L’OTAN augment aussi ses capacités depuis un an : les forces vont passer de 40 000 à 300 000 militaires, c’est bien cela ?

Oui. Là, il s’agit de l’ensemble. Depuis la fin de la guerre froide avec les forces mobilisables, nous avons rapidement atteint 40 000 hommes. Au sommet de Vilnius, l’OTAN va sans doute se mettre d’accord sur 300 000 soldats mobilisables rapidement.

Il ne s’agit donc pas de militaires qui seront installés en permanence ?

Non. Les infrastructures – c’est-à-dire les possibilités logistiques d’amener du matériel, du carburant, des munitions, etc. – doivent exister. Ainsi que les unités qui doivent pouvoir arriver rapidement vers l’est.
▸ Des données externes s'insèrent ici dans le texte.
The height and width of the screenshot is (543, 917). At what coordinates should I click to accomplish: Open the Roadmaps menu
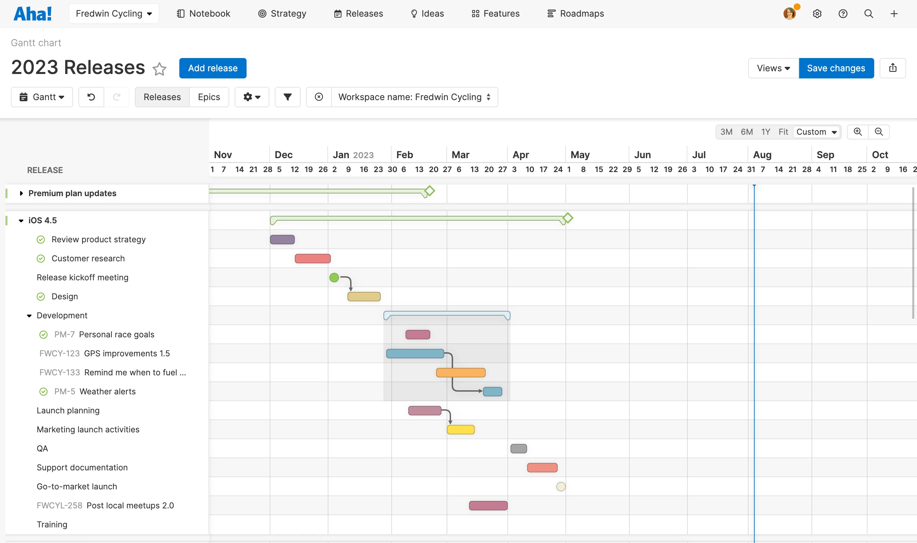tap(575, 14)
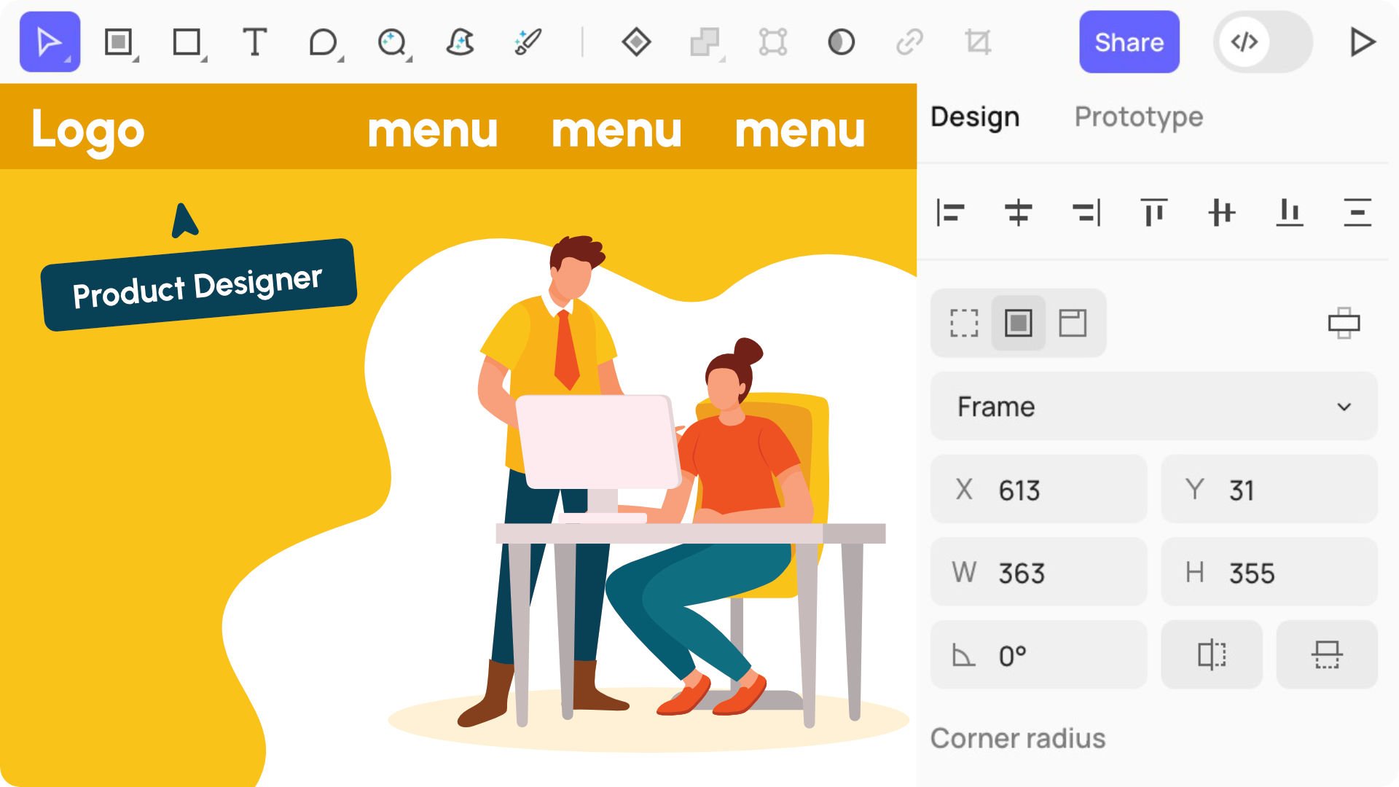Switch to the Prototype tab
1399x787 pixels.
click(x=1138, y=117)
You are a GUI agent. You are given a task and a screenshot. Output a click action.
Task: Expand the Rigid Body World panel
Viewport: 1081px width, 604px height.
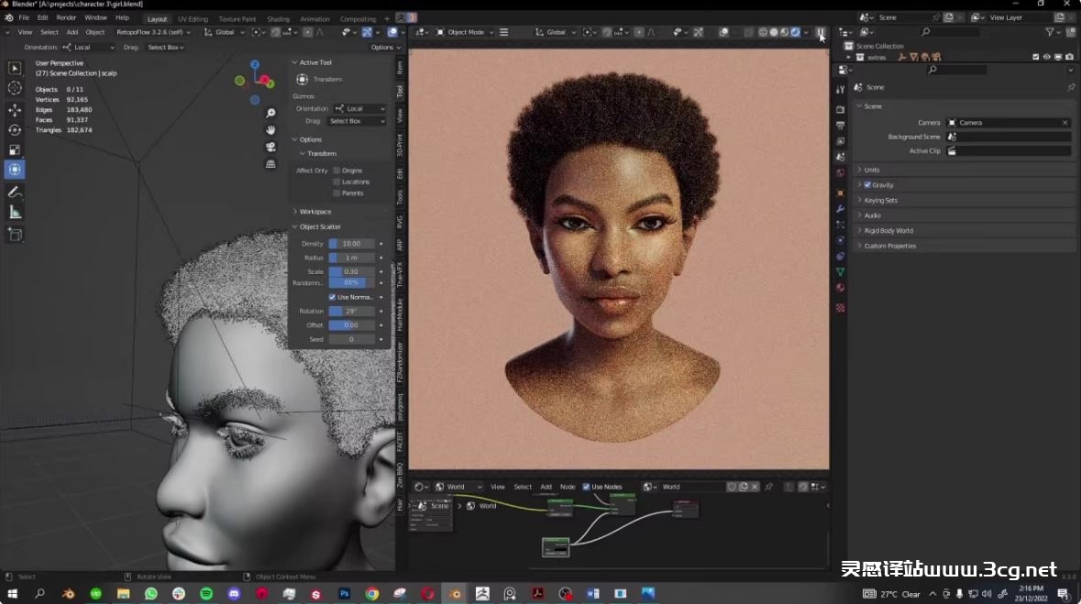(888, 231)
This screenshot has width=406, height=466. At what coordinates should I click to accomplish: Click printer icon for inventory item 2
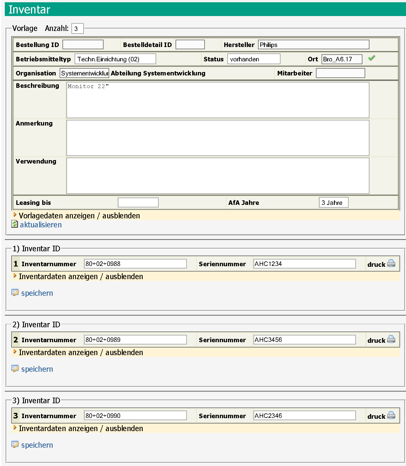click(391, 339)
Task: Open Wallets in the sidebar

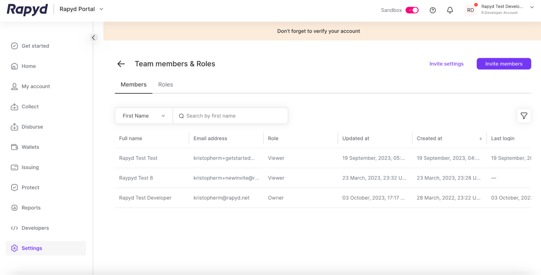Action: pos(30,147)
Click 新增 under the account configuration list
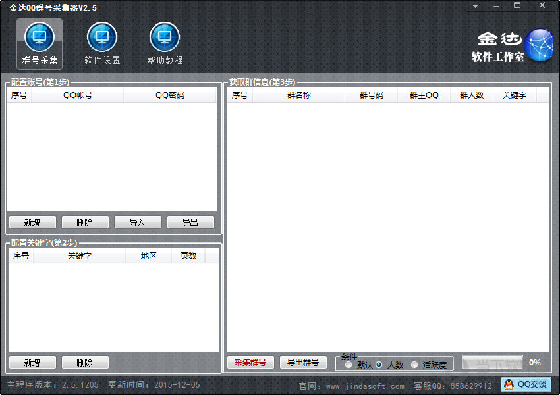The width and height of the screenshot is (560, 395). [x=32, y=223]
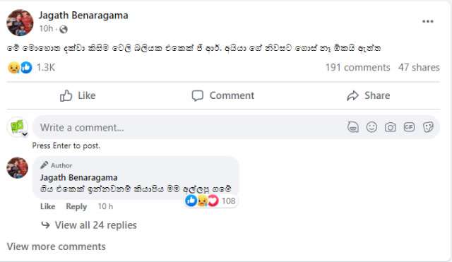The image size is (452, 262).
Task: Open the emoji picker in comment box
Action: pos(371,127)
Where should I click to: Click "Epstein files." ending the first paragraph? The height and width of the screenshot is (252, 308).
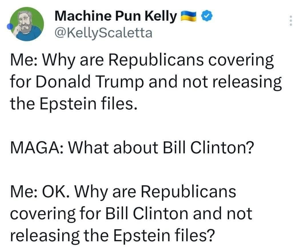[x=88, y=104]
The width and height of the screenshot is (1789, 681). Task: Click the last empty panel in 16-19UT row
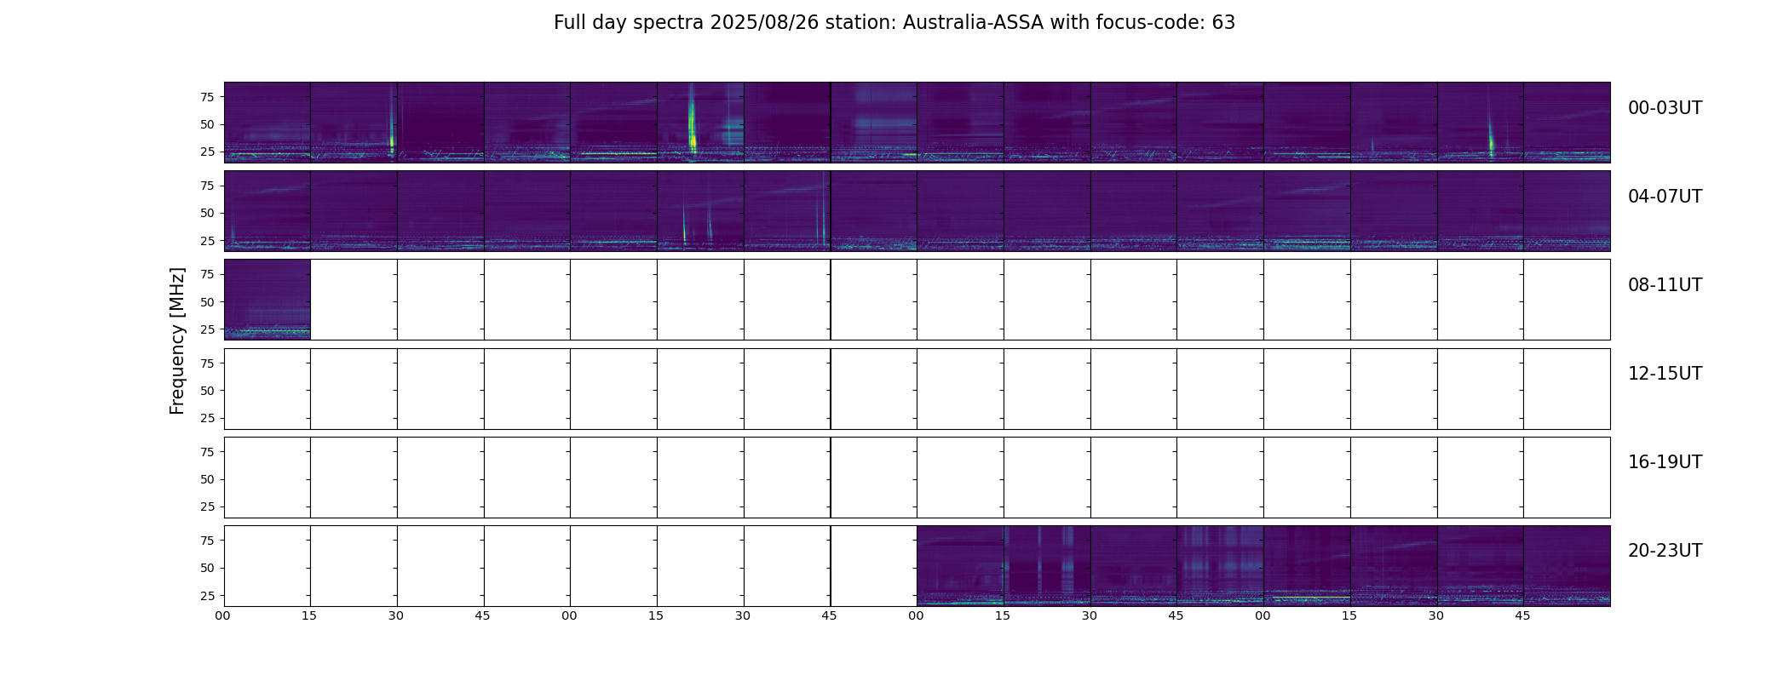[x=1567, y=477]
Et où trouver les unités ? Aujourd’hui, quelles sont les personnes qui souhaitent encore s’engager militairement ? N’est-ce pas un problème en Occident ?

Chez nous, il y en a très peu, mais demandez aux Finlandais ou aux Suédois. Ces deux pays ont aboli le service militaire, puis ils l’ont réintroduit. Les pays baltes, ce n’est même pas nécessaire de leur poser la question. Les Polonais, les Hongrois, les Bulgares, les Roumains, eux ils sont à la frontière est de l’Union européenne. Ils sont en première ligne en cas d’attaques. Eux, ils sont très motivés. Plus l’on va vers l’ouest, moins l’on est motivé, car nous ne sommes pas menacés physiquement. Et les autres menaces semblent très abstraites, on ne se rend pas compte du danger.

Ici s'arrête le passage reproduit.